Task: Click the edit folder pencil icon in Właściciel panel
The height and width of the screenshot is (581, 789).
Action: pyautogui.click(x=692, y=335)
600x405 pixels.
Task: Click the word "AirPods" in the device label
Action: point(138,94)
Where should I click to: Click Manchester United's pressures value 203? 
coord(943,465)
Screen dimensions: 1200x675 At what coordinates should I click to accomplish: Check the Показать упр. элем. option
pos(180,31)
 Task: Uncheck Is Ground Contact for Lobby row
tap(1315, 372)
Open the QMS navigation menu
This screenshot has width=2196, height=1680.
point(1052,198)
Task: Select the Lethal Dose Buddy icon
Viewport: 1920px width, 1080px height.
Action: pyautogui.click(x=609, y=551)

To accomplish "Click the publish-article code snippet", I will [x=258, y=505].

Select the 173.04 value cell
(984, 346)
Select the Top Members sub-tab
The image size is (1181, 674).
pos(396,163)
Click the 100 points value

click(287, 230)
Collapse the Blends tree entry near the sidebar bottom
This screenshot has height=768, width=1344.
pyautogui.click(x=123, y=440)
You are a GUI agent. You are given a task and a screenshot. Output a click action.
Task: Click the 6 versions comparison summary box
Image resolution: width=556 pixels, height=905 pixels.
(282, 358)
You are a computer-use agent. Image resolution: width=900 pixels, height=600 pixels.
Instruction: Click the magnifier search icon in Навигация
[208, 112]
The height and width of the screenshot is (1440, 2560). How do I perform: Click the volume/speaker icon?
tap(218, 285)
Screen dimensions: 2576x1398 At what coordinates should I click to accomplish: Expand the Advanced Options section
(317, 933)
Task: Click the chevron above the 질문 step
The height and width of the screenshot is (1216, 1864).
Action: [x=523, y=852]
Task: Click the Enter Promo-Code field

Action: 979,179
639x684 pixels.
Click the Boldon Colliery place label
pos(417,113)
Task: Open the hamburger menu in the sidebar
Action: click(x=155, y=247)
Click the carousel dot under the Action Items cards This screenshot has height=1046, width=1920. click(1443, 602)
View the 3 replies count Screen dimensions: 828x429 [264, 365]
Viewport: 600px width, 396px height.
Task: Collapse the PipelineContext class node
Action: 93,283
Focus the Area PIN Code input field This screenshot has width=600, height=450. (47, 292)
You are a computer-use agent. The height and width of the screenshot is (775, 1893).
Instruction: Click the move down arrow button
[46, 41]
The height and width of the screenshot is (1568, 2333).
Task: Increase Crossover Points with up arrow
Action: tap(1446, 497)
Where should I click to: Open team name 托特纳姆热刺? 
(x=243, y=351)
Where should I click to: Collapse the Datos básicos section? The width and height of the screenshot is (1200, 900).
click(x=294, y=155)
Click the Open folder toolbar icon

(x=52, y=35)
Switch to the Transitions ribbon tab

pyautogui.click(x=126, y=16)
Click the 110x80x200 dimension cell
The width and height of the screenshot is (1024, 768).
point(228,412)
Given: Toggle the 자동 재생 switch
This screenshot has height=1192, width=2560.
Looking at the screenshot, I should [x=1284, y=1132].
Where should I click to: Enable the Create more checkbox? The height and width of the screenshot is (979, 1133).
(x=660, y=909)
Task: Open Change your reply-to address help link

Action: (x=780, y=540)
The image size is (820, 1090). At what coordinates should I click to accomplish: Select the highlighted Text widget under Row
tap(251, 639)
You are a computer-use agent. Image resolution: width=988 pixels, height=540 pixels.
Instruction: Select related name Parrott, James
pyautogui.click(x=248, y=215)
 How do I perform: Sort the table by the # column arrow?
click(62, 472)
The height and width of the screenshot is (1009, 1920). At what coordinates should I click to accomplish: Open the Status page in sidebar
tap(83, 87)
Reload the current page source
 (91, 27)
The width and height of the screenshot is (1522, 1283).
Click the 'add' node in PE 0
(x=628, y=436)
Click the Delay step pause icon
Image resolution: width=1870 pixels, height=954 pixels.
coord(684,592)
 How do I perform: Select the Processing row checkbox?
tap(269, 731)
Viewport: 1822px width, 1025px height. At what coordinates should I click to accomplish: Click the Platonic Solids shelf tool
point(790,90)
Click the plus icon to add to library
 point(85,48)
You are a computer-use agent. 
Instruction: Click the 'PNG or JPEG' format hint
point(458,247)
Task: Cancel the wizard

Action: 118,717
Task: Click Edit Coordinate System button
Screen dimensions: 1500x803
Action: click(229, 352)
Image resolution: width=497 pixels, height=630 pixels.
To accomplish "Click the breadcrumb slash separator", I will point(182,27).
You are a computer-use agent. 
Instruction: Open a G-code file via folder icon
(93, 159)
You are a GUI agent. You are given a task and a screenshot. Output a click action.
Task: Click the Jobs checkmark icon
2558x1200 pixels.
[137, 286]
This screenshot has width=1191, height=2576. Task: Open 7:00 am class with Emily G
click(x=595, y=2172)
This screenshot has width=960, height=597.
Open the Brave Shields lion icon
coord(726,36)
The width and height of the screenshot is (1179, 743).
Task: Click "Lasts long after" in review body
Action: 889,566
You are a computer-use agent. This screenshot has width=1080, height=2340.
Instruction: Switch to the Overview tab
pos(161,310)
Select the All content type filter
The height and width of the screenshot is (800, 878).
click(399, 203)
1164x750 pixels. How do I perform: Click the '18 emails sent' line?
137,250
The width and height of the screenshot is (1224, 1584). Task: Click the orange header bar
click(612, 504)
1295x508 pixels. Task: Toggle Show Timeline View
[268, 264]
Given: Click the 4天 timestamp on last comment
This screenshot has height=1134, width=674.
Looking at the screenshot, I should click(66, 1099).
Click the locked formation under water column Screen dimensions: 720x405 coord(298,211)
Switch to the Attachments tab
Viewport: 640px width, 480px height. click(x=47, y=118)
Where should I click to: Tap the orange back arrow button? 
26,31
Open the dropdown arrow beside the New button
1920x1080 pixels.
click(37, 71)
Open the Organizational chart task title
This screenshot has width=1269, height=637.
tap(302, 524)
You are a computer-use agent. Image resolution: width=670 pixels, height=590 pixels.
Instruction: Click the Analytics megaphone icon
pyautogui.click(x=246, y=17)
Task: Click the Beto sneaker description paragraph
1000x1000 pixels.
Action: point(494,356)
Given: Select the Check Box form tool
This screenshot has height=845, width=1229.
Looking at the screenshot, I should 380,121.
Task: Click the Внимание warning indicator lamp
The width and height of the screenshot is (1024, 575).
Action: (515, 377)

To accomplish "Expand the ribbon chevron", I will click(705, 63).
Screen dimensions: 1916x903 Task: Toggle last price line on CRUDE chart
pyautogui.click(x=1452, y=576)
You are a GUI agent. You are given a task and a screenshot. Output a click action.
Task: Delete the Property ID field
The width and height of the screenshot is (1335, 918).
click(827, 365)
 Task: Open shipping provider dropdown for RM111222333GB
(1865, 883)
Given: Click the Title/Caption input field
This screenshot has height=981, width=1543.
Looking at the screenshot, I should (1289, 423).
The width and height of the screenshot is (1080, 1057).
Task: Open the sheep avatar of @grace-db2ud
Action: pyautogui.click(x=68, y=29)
═══
Copy the lines from the line containing "Select the All content type filter" to the line containing "pyautogui.click(x=246, y=17)", without changing anything.

### COMPLETE ANSWER
Select the All content type filter
The height and width of the screenshot is (800, 878).
click(399, 203)
1164x750 pixels. How do I perform: Click the '18 emails sent' line?
137,250
The width and height of the screenshot is (1224, 1584). Task: Click the orange header bar
click(612, 504)
1295x508 pixels. Task: Toggle Show Timeline View
[268, 264]
Given: Click the 4天 timestamp on last comment
This screenshot has height=1134, width=674.
Looking at the screenshot, I should click(66, 1099).
Click the locked formation under water column Screen dimensions: 720x405 coord(298,211)
Switch to the Attachments tab
Viewport: 640px width, 480px height. click(x=47, y=118)
Where should I click to: Tap the orange back arrow button? 
26,31
Open the dropdown arrow beside the New button
1920x1080 pixels.
click(37, 71)
Open the Organizational chart task title
This screenshot has width=1269, height=637.
tap(302, 524)
You are a computer-use agent. Image resolution: width=670 pixels, height=590 pixels.
Instruction: Click the Analytics megaphone icon
pyautogui.click(x=246, y=17)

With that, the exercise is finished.